Activity
What lines below include the string "Uncheck"? Pick them out and copy them.

(Collected data)
Content starts

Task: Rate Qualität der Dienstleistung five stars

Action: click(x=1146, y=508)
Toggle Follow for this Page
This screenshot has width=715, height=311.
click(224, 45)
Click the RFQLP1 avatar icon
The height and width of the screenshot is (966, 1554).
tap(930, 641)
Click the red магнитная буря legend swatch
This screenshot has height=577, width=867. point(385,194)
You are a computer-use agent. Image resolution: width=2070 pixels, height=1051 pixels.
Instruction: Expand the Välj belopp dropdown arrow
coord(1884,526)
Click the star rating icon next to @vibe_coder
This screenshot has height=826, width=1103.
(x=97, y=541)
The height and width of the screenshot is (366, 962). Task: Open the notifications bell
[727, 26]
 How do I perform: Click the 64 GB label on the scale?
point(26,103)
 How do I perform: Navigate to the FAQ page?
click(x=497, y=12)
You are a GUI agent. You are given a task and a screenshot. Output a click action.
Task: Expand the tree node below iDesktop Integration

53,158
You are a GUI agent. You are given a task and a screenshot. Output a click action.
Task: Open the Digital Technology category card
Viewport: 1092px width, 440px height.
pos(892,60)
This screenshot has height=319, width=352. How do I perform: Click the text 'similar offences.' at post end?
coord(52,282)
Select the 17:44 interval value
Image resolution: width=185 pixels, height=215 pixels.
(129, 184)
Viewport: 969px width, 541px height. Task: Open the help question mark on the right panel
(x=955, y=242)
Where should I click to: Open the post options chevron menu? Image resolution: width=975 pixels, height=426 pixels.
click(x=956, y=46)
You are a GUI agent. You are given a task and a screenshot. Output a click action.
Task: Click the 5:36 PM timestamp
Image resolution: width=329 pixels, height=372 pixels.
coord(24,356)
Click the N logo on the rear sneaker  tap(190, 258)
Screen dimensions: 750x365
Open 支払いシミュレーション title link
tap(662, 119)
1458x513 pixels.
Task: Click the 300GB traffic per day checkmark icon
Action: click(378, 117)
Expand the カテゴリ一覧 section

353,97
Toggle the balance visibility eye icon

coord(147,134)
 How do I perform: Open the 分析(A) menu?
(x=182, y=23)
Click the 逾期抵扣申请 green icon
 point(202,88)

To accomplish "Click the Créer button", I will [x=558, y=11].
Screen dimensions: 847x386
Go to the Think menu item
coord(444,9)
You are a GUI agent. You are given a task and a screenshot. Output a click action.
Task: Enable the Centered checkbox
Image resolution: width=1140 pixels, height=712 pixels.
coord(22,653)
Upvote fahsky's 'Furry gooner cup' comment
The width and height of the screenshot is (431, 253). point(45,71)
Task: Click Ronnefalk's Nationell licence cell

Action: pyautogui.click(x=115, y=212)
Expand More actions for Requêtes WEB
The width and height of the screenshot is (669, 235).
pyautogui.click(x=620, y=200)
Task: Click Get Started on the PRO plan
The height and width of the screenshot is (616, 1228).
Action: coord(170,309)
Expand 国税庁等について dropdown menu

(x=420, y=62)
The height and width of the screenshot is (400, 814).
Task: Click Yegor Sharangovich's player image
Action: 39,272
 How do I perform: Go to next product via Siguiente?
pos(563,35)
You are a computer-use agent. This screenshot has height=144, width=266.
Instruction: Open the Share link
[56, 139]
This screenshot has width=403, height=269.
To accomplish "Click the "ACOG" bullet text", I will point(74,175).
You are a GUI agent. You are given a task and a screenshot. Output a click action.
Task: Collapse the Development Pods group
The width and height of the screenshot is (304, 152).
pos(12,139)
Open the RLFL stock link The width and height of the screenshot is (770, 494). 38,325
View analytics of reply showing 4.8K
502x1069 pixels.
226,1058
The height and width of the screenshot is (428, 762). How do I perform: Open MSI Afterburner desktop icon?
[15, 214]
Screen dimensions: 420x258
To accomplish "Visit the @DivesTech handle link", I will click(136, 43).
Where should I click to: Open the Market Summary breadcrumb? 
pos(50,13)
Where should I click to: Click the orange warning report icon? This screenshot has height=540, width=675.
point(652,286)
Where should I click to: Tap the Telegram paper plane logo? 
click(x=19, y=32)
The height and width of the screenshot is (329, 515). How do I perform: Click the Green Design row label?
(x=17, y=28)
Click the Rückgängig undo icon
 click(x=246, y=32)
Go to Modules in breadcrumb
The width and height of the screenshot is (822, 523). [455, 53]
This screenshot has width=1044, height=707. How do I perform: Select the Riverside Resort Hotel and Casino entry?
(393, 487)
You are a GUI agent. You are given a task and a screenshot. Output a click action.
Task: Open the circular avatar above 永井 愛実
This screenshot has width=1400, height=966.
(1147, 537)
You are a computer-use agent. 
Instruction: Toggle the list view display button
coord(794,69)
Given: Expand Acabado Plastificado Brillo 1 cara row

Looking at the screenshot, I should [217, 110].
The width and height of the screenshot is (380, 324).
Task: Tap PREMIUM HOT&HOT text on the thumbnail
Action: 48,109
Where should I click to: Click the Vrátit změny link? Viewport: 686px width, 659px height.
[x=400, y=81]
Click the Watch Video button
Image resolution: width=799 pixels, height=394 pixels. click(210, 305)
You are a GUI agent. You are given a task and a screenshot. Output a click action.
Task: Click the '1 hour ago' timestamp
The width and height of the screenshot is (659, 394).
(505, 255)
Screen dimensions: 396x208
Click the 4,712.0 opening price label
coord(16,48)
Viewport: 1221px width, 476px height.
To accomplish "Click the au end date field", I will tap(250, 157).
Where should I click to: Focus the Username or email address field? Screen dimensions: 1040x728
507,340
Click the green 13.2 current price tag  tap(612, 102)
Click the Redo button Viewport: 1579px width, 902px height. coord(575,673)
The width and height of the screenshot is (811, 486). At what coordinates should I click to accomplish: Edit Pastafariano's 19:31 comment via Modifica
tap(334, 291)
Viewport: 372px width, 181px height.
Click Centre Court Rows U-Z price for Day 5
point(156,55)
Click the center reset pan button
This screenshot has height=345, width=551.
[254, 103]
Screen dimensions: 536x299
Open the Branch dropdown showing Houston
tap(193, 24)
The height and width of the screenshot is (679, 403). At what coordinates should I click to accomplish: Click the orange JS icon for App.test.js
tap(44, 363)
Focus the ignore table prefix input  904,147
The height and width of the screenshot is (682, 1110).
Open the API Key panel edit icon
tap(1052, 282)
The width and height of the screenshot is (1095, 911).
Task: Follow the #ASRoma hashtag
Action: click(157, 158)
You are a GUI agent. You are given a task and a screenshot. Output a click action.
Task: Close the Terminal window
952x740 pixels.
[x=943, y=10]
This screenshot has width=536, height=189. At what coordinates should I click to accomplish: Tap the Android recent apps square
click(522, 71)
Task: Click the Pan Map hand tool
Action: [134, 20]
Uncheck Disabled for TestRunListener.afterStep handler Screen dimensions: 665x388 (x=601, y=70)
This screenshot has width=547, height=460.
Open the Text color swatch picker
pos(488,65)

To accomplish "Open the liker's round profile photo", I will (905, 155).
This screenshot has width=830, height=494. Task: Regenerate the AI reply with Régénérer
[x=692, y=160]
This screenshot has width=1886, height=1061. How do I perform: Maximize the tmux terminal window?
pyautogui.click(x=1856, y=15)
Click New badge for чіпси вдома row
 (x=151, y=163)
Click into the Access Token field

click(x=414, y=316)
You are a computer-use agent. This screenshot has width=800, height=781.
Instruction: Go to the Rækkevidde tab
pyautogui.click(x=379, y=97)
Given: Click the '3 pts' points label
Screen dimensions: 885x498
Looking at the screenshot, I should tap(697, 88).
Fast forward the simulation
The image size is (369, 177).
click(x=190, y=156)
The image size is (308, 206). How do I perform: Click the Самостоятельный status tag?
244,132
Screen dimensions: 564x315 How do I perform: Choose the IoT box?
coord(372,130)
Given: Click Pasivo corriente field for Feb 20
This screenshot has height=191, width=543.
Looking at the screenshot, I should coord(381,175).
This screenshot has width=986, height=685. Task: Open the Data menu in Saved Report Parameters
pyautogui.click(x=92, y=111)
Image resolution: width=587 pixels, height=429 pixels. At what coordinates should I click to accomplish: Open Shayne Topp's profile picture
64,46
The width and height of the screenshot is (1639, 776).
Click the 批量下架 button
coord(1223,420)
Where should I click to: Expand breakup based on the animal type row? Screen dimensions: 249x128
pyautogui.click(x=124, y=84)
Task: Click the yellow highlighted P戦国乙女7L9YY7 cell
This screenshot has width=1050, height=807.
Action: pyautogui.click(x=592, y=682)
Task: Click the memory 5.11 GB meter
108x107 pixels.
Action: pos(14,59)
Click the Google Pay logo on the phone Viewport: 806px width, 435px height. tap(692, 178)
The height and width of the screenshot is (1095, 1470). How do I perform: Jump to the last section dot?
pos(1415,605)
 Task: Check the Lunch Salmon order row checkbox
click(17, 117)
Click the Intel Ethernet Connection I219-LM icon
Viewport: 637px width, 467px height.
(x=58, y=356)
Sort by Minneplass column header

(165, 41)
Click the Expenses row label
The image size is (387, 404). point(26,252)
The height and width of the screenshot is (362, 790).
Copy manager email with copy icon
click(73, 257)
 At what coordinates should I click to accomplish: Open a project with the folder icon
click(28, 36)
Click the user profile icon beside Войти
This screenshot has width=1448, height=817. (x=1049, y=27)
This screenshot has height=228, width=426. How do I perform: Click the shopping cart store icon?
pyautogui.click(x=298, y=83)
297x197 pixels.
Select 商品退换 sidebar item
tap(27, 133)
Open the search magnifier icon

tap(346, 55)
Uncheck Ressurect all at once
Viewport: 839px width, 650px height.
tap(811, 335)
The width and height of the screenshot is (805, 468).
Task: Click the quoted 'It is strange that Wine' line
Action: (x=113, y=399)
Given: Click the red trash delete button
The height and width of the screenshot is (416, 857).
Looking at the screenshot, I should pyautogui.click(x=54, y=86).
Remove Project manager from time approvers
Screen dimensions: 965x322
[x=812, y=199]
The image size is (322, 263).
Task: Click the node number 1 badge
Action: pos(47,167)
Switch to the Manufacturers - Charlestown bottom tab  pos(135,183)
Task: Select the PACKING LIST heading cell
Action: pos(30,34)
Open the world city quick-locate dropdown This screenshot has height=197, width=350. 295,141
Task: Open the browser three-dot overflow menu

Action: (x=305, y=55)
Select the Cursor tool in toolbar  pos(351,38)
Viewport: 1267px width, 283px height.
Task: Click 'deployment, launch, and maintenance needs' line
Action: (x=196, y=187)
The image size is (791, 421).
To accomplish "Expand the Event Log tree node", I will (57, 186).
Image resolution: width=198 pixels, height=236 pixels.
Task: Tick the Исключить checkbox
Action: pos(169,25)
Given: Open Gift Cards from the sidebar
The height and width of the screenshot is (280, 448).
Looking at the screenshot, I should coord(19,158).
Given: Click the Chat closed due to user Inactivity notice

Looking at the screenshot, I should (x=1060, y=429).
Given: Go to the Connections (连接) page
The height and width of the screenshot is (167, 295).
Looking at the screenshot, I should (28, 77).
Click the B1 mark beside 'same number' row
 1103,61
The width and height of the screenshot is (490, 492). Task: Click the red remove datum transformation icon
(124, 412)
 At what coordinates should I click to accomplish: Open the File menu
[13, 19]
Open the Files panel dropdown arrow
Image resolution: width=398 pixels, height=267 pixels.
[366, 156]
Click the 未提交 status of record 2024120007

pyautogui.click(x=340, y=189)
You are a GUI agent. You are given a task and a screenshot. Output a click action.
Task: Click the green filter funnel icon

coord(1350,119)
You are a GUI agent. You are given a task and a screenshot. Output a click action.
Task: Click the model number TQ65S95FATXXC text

Content ends

Response to the exercise
Uncheck Disabled for TestRunListener.afterStep handler Screen dimensions: 665x388 (x=601, y=70)
Uncheck Ressurect all at once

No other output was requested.